(Items stored in a collection)

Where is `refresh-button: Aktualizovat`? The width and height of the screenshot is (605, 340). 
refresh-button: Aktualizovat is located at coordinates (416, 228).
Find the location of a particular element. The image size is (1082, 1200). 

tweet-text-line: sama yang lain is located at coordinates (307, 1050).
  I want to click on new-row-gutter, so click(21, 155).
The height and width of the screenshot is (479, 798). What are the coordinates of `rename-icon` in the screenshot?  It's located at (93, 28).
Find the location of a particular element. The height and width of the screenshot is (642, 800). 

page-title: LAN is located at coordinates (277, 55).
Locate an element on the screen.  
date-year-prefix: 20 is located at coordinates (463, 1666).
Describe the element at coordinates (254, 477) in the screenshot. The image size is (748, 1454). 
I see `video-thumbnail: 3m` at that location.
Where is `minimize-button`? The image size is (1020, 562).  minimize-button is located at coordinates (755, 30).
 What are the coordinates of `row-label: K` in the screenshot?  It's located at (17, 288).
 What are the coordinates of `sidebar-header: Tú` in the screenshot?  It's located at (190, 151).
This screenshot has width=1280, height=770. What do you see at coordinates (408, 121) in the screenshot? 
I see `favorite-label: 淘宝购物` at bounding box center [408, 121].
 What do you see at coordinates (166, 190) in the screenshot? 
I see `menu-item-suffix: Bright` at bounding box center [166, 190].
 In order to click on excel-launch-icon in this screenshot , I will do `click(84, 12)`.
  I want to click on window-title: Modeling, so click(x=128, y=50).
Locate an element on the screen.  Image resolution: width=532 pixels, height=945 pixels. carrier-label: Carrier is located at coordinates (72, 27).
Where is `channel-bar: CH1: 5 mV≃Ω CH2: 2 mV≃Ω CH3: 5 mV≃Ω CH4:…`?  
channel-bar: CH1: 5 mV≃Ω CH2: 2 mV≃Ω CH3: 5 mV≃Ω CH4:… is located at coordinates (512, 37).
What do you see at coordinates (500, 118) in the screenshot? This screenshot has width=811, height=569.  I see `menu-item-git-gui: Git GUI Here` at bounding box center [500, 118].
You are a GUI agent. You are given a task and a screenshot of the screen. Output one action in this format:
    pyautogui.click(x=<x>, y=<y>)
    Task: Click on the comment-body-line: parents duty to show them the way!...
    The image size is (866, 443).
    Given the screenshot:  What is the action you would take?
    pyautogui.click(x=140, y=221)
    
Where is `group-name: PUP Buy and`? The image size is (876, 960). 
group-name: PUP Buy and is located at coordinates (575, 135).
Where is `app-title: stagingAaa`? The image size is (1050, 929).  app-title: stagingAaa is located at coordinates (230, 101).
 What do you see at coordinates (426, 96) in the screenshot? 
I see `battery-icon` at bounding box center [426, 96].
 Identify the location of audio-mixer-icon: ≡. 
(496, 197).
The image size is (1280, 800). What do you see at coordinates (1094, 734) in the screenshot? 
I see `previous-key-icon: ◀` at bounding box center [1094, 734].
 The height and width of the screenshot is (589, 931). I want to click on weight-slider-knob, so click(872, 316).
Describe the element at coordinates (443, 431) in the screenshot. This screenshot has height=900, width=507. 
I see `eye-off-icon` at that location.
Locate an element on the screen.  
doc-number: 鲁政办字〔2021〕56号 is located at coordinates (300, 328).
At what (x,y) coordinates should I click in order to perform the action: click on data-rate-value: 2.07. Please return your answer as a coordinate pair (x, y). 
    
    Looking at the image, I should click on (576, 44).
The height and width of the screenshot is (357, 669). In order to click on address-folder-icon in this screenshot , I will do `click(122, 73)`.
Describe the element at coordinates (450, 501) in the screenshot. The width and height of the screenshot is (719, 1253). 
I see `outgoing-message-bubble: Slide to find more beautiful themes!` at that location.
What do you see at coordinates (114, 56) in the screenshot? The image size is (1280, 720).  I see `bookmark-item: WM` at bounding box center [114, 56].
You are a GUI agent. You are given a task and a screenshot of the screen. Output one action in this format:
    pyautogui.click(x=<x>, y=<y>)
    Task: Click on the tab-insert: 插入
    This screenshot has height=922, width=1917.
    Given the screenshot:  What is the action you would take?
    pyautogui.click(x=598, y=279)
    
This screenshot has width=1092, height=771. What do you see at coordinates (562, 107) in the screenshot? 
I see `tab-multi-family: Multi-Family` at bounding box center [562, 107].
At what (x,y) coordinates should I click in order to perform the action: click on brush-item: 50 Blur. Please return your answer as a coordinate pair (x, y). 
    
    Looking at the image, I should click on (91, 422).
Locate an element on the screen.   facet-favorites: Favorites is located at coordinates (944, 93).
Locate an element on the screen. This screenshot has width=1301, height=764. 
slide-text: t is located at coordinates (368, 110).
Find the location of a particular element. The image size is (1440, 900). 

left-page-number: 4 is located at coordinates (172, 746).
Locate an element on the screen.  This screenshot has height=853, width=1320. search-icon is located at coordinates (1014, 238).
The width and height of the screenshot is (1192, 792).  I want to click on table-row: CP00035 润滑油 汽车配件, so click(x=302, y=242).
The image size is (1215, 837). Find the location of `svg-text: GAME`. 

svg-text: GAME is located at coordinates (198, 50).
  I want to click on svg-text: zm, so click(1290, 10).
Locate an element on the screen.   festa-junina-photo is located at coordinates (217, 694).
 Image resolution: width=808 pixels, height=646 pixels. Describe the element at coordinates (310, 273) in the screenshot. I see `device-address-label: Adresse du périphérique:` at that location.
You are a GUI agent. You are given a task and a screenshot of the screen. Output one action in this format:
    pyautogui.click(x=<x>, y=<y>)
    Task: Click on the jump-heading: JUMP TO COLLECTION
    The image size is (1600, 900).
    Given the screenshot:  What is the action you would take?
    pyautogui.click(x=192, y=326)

# Your instructions:
Copy out the items verbatim, starting at the line containing "What do you see at coordinates (426, 96)" and ending with the line containing "pyautogui.click(x=598, y=279)", both included.

# Solved exercise:
 What do you see at coordinates (426, 96) in the screenshot? 
I see `battery-icon` at bounding box center [426, 96].
 Identify the location of audio-mixer-icon: ≡. 
(496, 197).
The image size is (1280, 800). What do you see at coordinates (1094, 734) in the screenshot? 
I see `previous-key-icon: ◀` at bounding box center [1094, 734].
 The height and width of the screenshot is (589, 931). I want to click on weight-slider-knob, so click(872, 316).
Describe the element at coordinates (443, 431) in the screenshot. This screenshot has height=900, width=507. 
I see `eye-off-icon` at that location.
Locate an element on the screen.  
doc-number: 鲁政办字〔2021〕56号 is located at coordinates (300, 328).
At what (x,y) coordinates should I click in order to perform the action: click on data-rate-value: 2.07. Please return your answer as a coordinate pair (x, y). 
    
    Looking at the image, I should click on (576, 44).
The height and width of the screenshot is (357, 669). In order to click on address-folder-icon in this screenshot , I will do `click(122, 73)`.
Describe the element at coordinates (450, 501) in the screenshot. The width and height of the screenshot is (719, 1253). 
I see `outgoing-message-bubble: Slide to find more beautiful themes!` at that location.
What do you see at coordinates (114, 56) in the screenshot? The image size is (1280, 720).  I see `bookmark-item: WM` at bounding box center [114, 56].
You are a GUI agent. You are given a task and a screenshot of the screen. Output one action in this format:
    pyautogui.click(x=<x>, y=<y>)
    Task: Click on the tab-insert: 插入
    This screenshot has height=922, width=1917.
    Given the screenshot:  What is the action you would take?
    pyautogui.click(x=598, y=279)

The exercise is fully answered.